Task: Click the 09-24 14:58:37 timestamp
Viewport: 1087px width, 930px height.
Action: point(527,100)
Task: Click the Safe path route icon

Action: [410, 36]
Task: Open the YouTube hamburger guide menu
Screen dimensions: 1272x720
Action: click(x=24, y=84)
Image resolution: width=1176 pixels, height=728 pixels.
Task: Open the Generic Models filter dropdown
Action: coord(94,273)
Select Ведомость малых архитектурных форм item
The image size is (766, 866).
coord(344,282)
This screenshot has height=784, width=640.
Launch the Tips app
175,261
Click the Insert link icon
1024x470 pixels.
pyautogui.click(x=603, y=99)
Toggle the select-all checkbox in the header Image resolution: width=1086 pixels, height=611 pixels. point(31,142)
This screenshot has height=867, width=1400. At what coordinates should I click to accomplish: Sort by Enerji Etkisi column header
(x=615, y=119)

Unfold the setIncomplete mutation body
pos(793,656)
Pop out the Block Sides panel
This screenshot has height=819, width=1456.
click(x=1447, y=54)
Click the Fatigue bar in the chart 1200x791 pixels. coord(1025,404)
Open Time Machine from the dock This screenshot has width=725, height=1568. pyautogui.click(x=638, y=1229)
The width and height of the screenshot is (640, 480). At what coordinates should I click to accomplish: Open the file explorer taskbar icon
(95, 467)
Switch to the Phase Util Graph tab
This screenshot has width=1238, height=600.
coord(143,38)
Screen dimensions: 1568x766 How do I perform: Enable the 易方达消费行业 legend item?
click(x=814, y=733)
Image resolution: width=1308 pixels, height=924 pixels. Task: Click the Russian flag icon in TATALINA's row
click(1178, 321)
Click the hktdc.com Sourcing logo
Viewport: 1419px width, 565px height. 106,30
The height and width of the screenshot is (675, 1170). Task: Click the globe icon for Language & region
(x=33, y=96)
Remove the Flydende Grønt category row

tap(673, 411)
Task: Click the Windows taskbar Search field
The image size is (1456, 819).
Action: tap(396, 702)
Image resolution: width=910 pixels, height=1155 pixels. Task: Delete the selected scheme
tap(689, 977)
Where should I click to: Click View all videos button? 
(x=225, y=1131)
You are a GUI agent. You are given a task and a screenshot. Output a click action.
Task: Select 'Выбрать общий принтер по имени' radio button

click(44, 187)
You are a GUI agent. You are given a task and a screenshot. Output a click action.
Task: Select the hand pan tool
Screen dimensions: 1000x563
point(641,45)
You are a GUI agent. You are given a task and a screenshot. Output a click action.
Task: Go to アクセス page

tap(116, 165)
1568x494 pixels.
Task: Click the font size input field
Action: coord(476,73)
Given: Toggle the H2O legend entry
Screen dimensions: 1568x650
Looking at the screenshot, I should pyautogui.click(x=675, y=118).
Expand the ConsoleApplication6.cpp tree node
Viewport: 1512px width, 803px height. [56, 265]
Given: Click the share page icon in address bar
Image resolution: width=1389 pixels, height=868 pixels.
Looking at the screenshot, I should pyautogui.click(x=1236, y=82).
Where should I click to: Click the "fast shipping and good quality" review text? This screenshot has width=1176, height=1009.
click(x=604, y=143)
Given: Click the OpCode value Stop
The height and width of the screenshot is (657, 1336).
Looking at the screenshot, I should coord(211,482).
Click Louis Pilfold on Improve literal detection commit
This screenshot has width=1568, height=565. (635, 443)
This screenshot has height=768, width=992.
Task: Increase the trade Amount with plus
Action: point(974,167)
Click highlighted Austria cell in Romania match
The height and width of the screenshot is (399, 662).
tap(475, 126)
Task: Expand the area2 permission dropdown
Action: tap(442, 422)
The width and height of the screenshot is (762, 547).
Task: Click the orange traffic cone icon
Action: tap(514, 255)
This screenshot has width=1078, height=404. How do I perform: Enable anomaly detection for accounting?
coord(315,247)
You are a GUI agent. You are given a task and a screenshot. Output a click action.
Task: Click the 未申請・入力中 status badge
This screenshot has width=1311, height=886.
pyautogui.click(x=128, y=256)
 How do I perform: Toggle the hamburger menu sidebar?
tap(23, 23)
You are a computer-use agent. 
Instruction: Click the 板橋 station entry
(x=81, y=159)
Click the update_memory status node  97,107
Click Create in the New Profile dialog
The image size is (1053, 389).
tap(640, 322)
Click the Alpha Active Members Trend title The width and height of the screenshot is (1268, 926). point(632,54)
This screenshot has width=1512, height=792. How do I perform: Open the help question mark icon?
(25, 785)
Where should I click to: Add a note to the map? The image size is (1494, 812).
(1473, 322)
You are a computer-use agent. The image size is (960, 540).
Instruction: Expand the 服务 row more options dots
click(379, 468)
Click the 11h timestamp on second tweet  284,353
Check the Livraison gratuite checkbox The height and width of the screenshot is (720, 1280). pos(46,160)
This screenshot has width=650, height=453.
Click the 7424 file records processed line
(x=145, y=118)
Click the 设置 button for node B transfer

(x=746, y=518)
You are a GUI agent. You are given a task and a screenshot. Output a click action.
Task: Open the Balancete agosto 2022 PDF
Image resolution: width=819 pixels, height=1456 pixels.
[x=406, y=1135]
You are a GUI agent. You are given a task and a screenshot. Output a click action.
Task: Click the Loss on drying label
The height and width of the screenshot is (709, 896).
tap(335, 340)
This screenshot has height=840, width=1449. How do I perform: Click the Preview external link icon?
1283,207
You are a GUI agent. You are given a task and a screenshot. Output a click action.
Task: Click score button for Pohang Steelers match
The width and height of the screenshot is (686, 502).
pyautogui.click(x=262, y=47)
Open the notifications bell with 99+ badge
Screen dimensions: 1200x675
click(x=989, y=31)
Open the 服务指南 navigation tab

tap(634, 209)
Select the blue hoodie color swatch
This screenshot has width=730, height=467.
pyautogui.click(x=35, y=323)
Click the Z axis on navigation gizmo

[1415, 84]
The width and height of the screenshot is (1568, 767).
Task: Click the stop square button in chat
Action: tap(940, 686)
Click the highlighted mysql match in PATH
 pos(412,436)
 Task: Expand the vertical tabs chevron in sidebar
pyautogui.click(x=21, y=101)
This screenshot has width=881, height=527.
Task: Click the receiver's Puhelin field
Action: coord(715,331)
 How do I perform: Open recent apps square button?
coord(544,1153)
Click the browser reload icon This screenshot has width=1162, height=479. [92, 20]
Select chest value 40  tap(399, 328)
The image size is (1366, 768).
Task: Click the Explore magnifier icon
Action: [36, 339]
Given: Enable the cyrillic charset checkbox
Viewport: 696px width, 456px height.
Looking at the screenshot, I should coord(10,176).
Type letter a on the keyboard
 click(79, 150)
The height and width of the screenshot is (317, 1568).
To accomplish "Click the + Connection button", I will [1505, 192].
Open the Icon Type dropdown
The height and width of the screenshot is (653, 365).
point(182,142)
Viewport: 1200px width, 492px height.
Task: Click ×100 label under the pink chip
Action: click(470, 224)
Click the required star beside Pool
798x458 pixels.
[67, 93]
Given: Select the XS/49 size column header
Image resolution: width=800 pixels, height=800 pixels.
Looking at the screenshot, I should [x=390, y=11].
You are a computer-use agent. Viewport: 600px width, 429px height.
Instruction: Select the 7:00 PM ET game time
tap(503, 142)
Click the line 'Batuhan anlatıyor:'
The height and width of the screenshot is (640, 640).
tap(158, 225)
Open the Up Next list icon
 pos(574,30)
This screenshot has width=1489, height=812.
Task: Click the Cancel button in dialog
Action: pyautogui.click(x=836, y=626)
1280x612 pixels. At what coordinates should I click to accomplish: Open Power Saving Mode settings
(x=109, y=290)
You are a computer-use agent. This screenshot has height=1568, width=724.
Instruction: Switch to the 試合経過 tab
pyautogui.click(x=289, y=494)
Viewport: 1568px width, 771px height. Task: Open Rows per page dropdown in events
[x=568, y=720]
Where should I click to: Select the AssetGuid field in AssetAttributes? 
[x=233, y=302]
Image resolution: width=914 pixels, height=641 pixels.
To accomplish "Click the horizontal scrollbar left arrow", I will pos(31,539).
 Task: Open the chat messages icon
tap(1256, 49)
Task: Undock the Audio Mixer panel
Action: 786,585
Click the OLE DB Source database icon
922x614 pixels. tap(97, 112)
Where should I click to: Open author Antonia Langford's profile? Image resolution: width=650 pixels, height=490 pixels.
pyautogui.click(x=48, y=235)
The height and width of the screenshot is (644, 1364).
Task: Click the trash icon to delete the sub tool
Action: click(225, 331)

#####

Consigne. Relevez toutes les lignes des enregistrements ci-dessus où figure le mot "Toggle", en les recopiant telles quelles.

Réponse.
Toggle the select-all checkbox in the header Image resolution: width=1086 pixels, height=611 pixels. point(31,142)
Given: Toggle the H2O legend entry
 How do I perform: Toggle the hamburger menu sidebar?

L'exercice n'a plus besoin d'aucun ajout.